Martínez Corbalá tramitó los permisos necesarios ante la
Junta militar. “Lo aceptaron sin poner objeciones, le dieron su pasaporte y
nosotros el visado. Estábamos preparados”. El sábado llegó por el poeta, pero
recuerda que él le señaló que no estaba listo para irse. “Nos vamos el lunes”,
le dijo.
La cita del lunes nunca llegó. Neruda murió al día
siguiente. “Yo lo iba a acompañar al aeropuerto y acabé acompañándolo a su
funeral”, relata.
Sobre las afirmaciones de Manuel Araya, chófer del poeta,
que asegura que el escritor de Veinte poemas de amor y una canción desesperada
fue asesinado, el exembajador mexicano opina que es difícil hacer conjeturas.

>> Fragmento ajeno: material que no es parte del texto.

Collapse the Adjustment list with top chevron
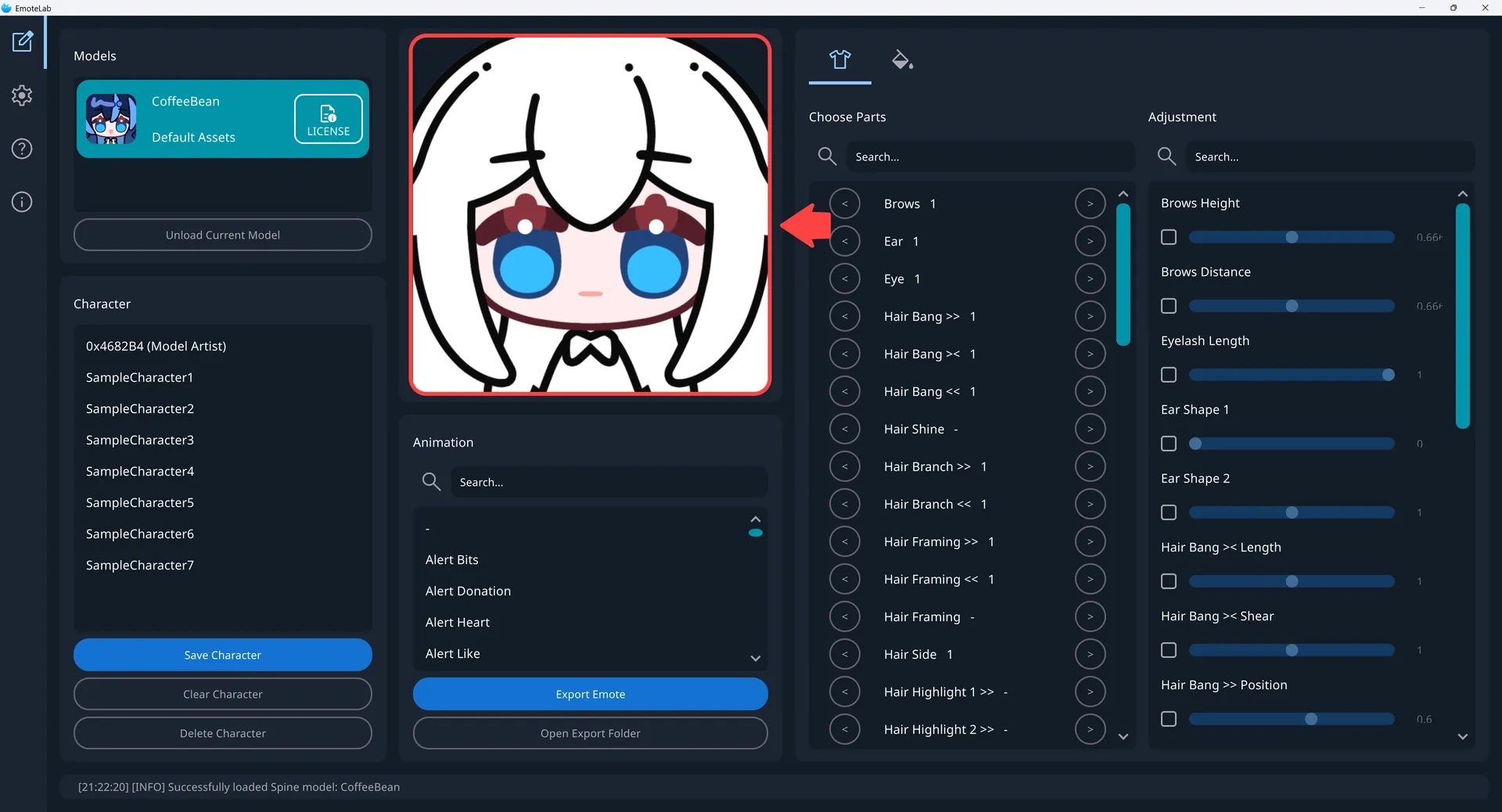 [1462, 194]
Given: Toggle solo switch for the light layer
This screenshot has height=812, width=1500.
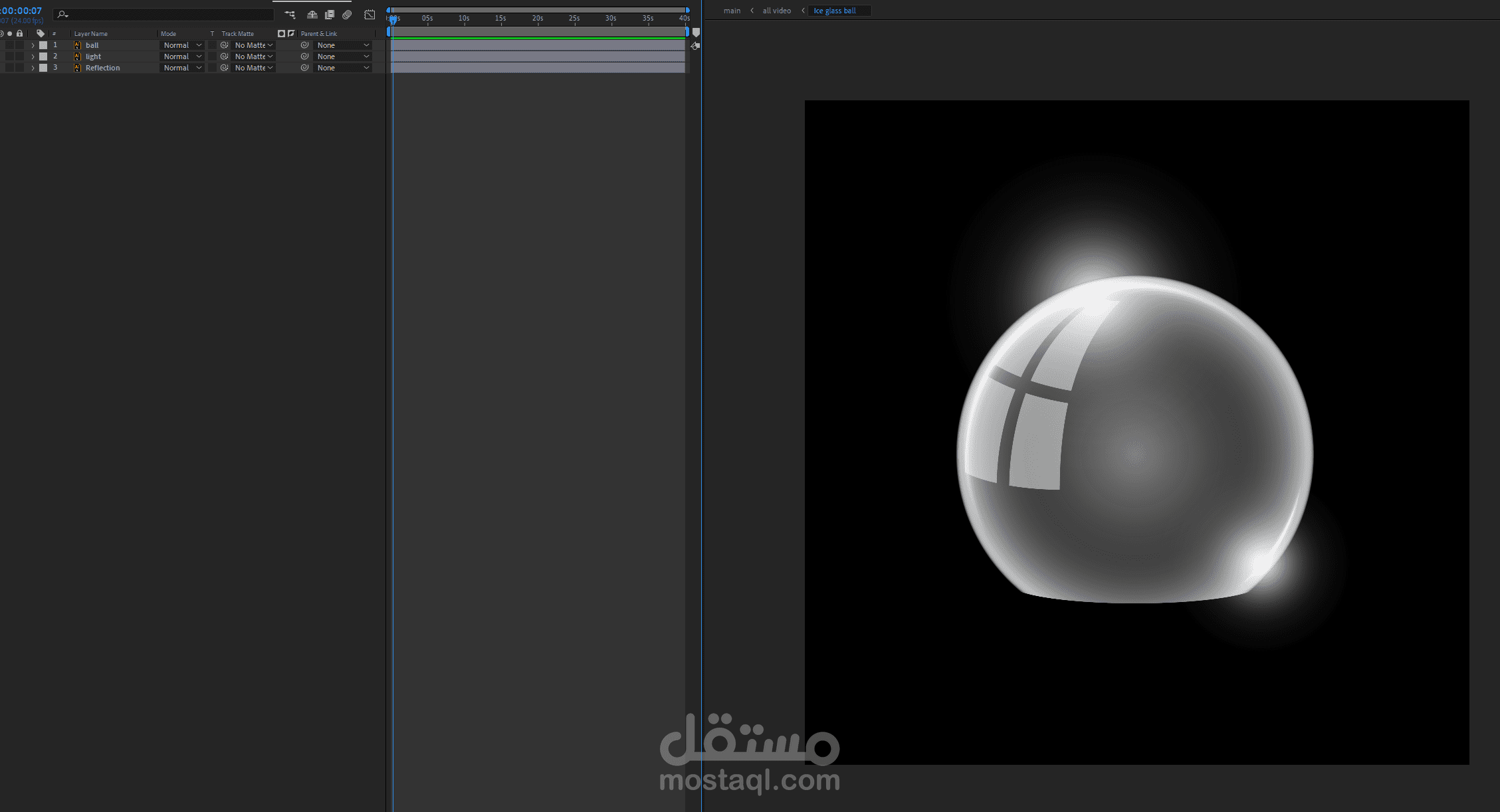Looking at the screenshot, I should [10, 56].
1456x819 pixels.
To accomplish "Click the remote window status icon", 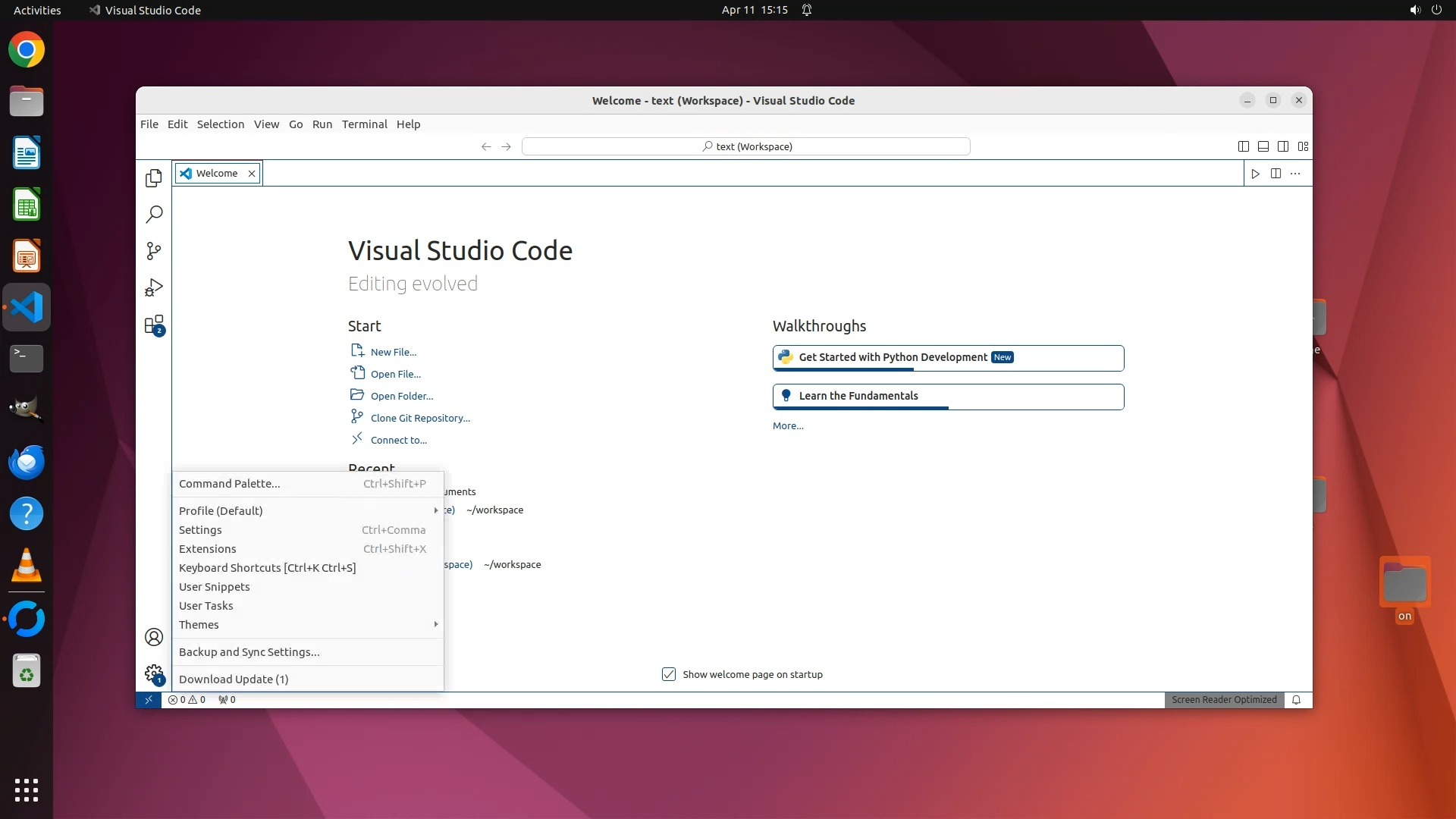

“Si lo hubieran querido matar, lo habrían hecho antes”, comenta. Aun así, no
descarta la necesidad de una investigación. “Pasaban tantas cosas, que es
difícil saber exactamente qué ocurrió”.
México acogió entre 6.000 y 8.000 ciudadanos chilenos entre
1973 y 1990. Al menos 400 fueron gestionados por Martínez Corbalá. El
diplomático resta importancia al papel crucial que jugó en aquellos días.
Menciona también al embajador sueco, Ulf Hjetersson, y su homólogo guatemalteco
—el que le prestó el traje — como otros muñidores de la huida de cientos de
chilenos en aquellos días frenéticos.
Al final de la charla, Martínez Corbalá acerca un par de
libros. Uno es su cuaderno de visitas como embajador. Tiene mensajes de
Allende, Amalia Solórzano de Cárdenas y el propio Fidel Castro. Y el otro es
una primera edición de Canto General, ilustrada por Diego Rivera y David Alfaro
Siqueiros. En la primera página, una dedicatoria: “Para Gonzalo Martínez
Corbalá. Con el agradecimiento infinito por su protección cariñosa en los
momentos más desamparados de mi vida”. La nota está datada en México, en 1978.
La firma es de Matilde Urrutia, viuda de Pablo Neruda.